## Pesquisa Operacional

##
*Print version* ISSN 0101-7438*On-line version* ISSN 1678-5142

### Pesqui. Oper. vol.21 no.1 Rio de Janeiro June 2001

#### http://dx.doi.org/10.1590/S0101-74382001000100003

HOW TO ESTIMATE THE AMOUNT OF IMPORTANT CHARACTERISTICS MISSING IN A CONSUMERS SAMPLE BY USING BAYESIAN ESTIMATORS

**Sueli A. Mingoti**

Department of Statistics

Universidade Federal de Minas Gerais

e-mail: sueli@est.ufmg.br

Abstract

Consumers surveys are conducted very often by many companies with the main objective of obtaining information about the opinions the consumers have about a specific prototype, product or service. In many situations the goal is to identify the characteristics that are considered important by the consumers when taking the decision of buying or using the products or services. When the survey is performed some characteristics that are present in the consumers population might not be reported by those consumers in the observed sample. Therefore, some important characteristics of the product according to the consumers opinions could be missing in the observed sample. The main objective of this paper is to show how the amount of characteristics missing in the observed sample could be easily estimated by using some Bayesian estimators proposed by Mingoti & Meeden (1992) and Mingoti (1999). An example of application related to an automobile survey is presented.

**Keywords:** species problem; Bayesian estimators; maximum likelihood; consumers survey.

Resumo

Pesquisas de mercado são conduzidas freqüentemente com o propósito de obter informações sobre a opinião dos consumidores em relação a produtos já existentes no mercado, protótipos, ou determinados tipos de serviços prestados pela empresa. Em muitas situações deseja-se identificar as características que são consideradas importantes pelos consumidores no que se refere à tomada de decisão de compra do produto ou de opção pelo serviço prestado pela empresa. Como as pesquisas são feitas com amostras de consumidores do mercado potencial, algumas características consideradas importantes pela população podem não estar representadas nas amostras. O objetivo deste artigo é mostrar como a quantidade de características presentes na população e que não estão representadas nas amostras, pode ser facilmente estimada através de estimadores Bayesianos propostos por Mingoti & Meeden (1992) e Mingoti (1999). Como ilustração apresentamos um exemplo de uma pesquisa de mercado sobre um modelo de automóvel.

**Palavras-chave:** estimação de espécies; estimadores Bayesianos; máxima verossimilhança; pesquisas de mercado.

**1. Introduction **

The new vision about quality control and the increasing competition among the companies have required a constant monitoring of the consumers market. The clients opinions have taken a fundamental part in the decisions about the type of new products that should be introduced into the market in order to satisfy their present or future needs or about some changes the product should suffer in order to be more attractive to the consumer. The word "product" here is used in a very general sense and it could mean a manufactured item or a service offered by a company, a person or a device.

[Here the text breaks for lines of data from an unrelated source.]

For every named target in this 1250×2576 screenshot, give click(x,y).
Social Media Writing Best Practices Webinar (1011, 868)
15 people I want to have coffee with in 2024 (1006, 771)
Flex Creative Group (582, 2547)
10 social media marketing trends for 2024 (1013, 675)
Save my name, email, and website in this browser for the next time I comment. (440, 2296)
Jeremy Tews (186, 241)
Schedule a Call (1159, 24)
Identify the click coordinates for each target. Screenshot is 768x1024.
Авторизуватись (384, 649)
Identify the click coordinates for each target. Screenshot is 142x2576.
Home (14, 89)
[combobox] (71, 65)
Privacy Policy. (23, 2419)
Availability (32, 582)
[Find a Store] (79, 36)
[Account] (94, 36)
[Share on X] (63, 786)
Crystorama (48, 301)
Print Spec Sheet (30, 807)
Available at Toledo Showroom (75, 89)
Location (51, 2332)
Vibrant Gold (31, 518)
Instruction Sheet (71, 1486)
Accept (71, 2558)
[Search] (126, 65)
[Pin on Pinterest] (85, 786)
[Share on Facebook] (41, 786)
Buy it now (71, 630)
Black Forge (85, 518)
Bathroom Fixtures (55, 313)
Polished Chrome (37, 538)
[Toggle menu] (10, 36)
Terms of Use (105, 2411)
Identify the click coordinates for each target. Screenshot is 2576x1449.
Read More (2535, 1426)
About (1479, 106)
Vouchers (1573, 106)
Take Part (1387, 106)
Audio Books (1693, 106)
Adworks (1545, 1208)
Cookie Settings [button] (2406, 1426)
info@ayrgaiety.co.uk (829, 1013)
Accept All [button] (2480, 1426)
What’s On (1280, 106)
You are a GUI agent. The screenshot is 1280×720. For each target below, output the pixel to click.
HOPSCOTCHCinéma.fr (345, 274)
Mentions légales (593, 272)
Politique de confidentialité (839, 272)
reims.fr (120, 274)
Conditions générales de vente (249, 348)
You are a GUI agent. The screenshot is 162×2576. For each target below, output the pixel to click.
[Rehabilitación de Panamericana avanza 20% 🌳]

Many surveys are conducted with the main objective of identifying the important characteristics that the product should have in order to fulfil the expectations of the potential consumers. Usually, the product (a prototype, an initial conception or the product unit) is presented to the clients and they are asked to give their opinion about the characteristics of the product they would consider more important for taking a decision of buying it or using it. The typical result of this kind of survey is a certain number of distinct characteristics reported as important by the consumers. Because of the fact that only a portion of the universe of consumers is interviewed some important characteristics may not appear in the observed sample. Therefore, one point of interest is to estimate the total number of distinct characteristics that are missing in the observed sample of clients. If this number is large, it means that a new sample should be taken from the universe of clients in order to improve the quality of the information about the opinion the consumers have about the specific product.

In this article we present a possible solution for this kind of estimation. The situation will be treated as a particular case of the well-known "species-problem" in Statistics (Bunge, Fitzpatrick & Handley, 1993). The word "species" can be taken as a general terminology and does not have to mean exactly an animal or plant species for example. It describes basically the possible categories of the population. Therefore, any distinct characteristic mentioned by a client can be considered as a "species". The estimators considered in this paper are those proposed by Mingoti & Meeden (1992) and Mingoti (1999).

** **

**2**. **Basic Estimators**

In this section we present the estimators proposed as a solution for the problem addressed in the previous section. Let's suppose that the sample consists of *n* consumers randomly chosen from the universe of *N* consumers. Each individual of the sample would report a certain number of distinct characteristics that he or she believes is important in the product that is being evaluated. In the end of the study there will be a total of *s'* different characteristics mentioned by a number of different people. Every characteristic could be mention more than once. Let *n _{i}* be the number of characteristics that were mentioned exactly by

*i*individuals of the sample,

*i*=1,2, ,

*n*. Therefore,

*n*=

_{i}*s'*. Let

*S*be the true number of distinct characteristics that the universe of clients would consider as important in the product. The true value of

*S*is unknown and has to be estimated. The number

*s'*observed in the sample is an estimate for

*S*. However, it has been proved that

*S*is usually underestimated by

*s'*. Some estimators have been proposed to correct the bias of

*s'*and to obtain better results. Mingoti & Meeden (1992) and Mingoti (1999) proposed some Bayesian estimators which in general give better results than

*s'*, and other classical estimators such as Jackknife (Heltshe & Forrester, 1983) and Bootstrap (Smith & van Belle, 1984). They are very simple to use and will be defined next.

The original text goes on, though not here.